Analysis of variation in mouse TPMT genotype, expression and activity.

Abstract

Although the mouse has great potential for pharmacogenomic discovery, little is known about variation in drug response or genetic variation in pharmacologically relevant genes between inbred mouse strains. We therefore assessed variation in gene sequence, mRNA expression and protein activity of thiopurine methyltransferase (TPMT) in multiple inbred mouse strains. TPMT activity was measured by high-performance liquid chromatography detection of 6-MMP produced by incubation of liver homogenates with 6-MP. Genetic variation was assessed by resequencing and single nucleotide polymorphism (SNP) genotyping using pyrosequencing technology. mRNA expression was measured by real-time polymerase chain reaction. We observed an almost five-fold variation in TPMT activity, with strains falling into distinct low and high activity groups. This pattern of TPMT activity was highly correlated with expression of TPMT mRNA among strains, and high TPMT expression is dominant in F1 hybrids.
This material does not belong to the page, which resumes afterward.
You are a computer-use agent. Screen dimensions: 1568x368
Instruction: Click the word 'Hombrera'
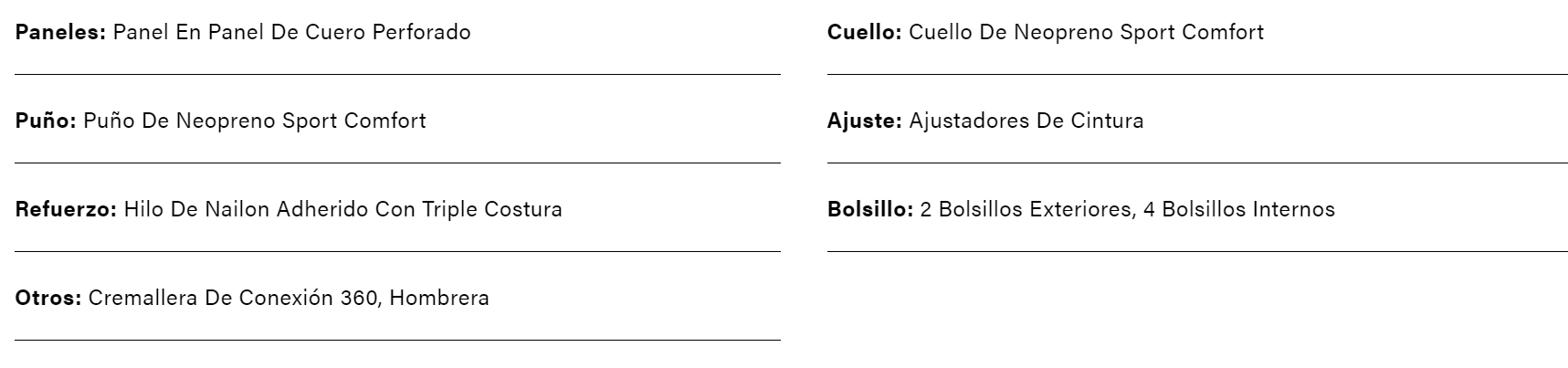point(439,298)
To correlate genotype with phenotype, 29 SNPs and one insertion/deletion were genotyped throughout the TPMT gene and upstream 10 kb. Only two haplotypes were observed across all 30 polymorphisms, corresponding to the low and high activity groups. These results suggest that differential mouse TPMT activity is due to variation in mRNA expression. In addition, the identified pattern of low haplotype diversity suggests that the mouse is likely to be useful for pharmacogenomic discovery by associating haplotype blocks with drug response phenotypes among inbred strains.